For the first time, the OECD Future of Education and Skills 2030 project conducted comprehensive curriculum analyses through the co-creation of new knowledge with a wide range of stakeholders including policy makers, academic experts, school leaders, teachers, NGOs, other social partners and, most importantly, students. These reports are two of six in a series presenting the first-ever comparative data on curriculum at the content level summarising existing literature, examining trends in curriculum change with challenges and strategies, and suggesting lessons learned from unintended consequences countries experienced with their curriculum reforms.
What Students Learn Matters: Towards a 21st Century Curriculum highlights that economic, societal and environmental changes are happening rapidly and technologies are developing at an unprecedented pace, but education systems are relatively slow to adapt. Time lag in curriculum redesign refers to the discrepancies between the content of today's curriculum and the diverse needs of preparing students for the future.
Schools are constantly under pressure to keep up with the pace of changes in society.
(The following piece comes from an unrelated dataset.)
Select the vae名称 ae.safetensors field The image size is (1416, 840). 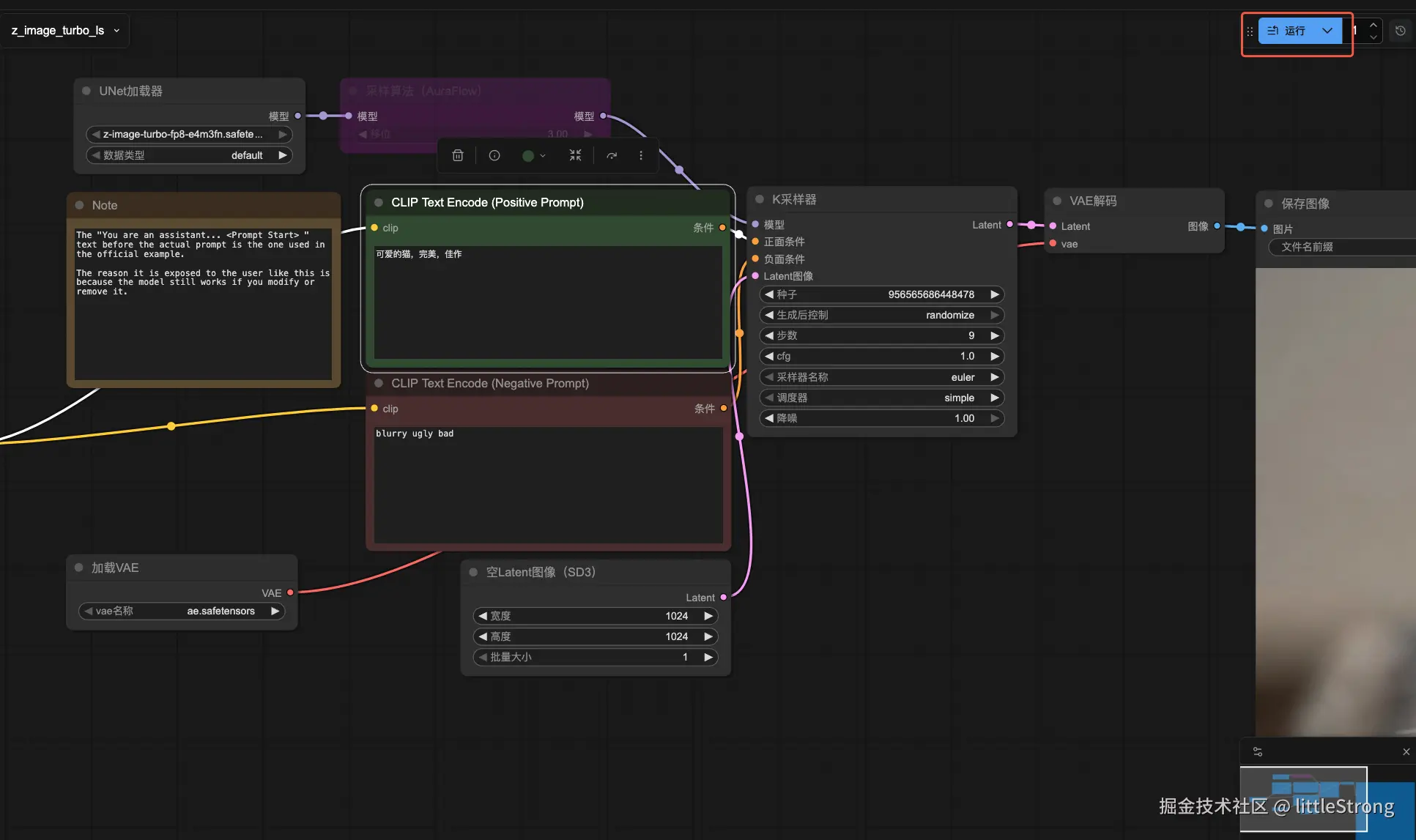[182, 611]
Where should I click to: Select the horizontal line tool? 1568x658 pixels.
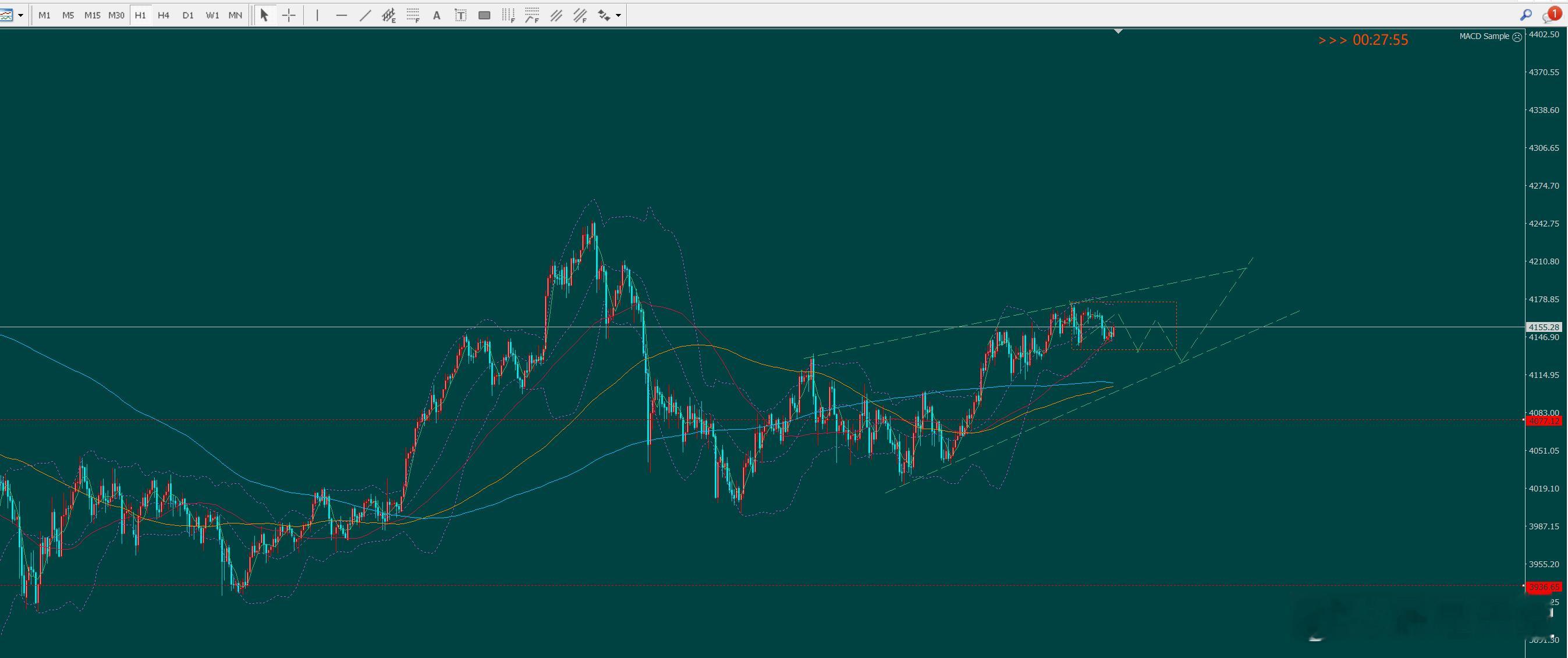[341, 15]
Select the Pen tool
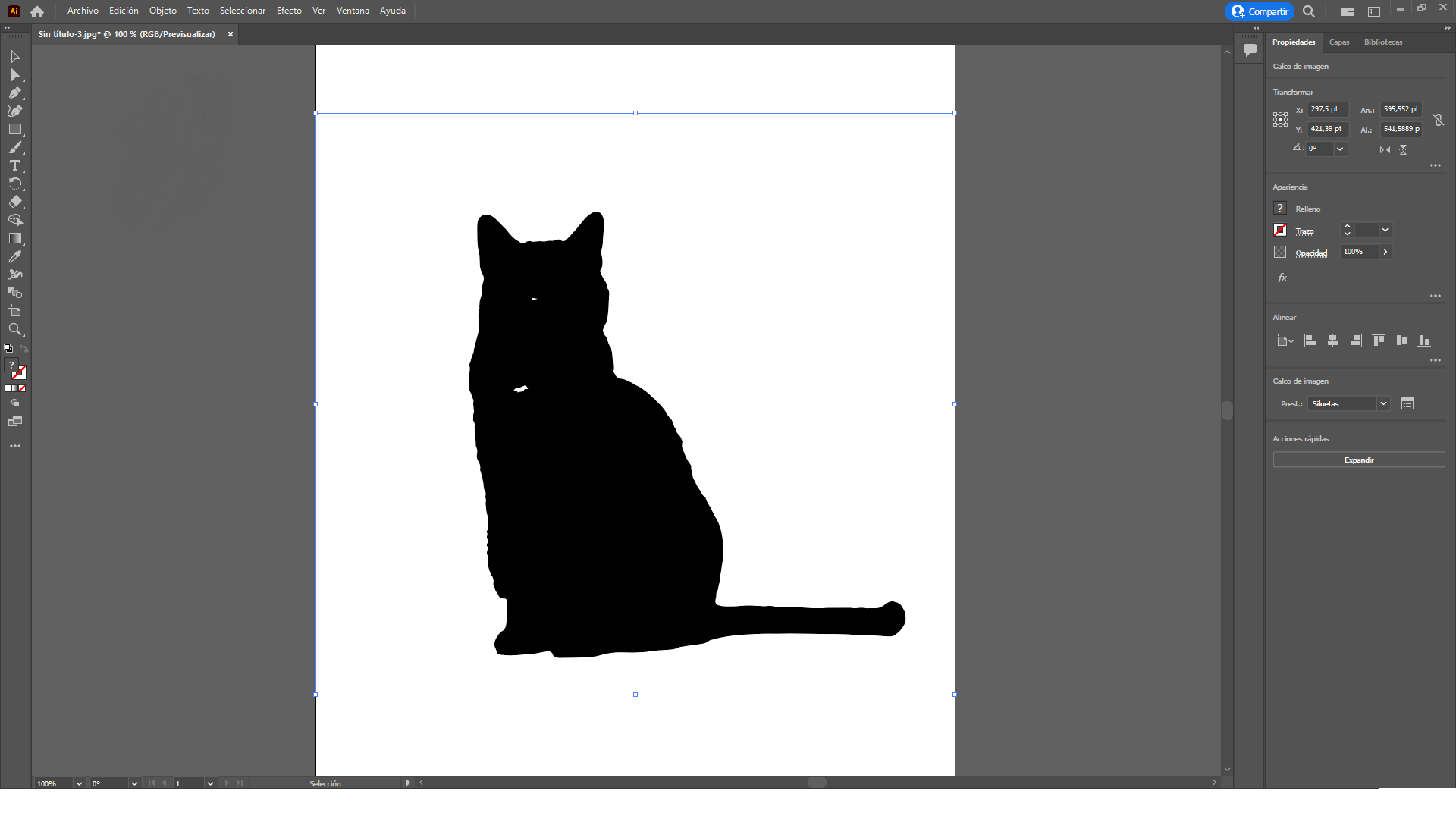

In
parallel, societal demands for what schools should teach are also constantly changing; often driven by political agendas, ideologies, or parental pressures, to add global competency, digital literacy, data literacy, environmental literacy, media literacy, social-emotional skills, etc. This "curriculum expansion" puts pressure on policy makers and schools to add new contents to already crowded curriculum. Curriculum Overload: A Way Forward aims to support reflecting on questions such as "how to avoid creating a "mile wide – inch deep" curriculum?" and "how to shift a paradigm to curriculum centred around student well-being?" It also discusses the trade-offs tied to design choices.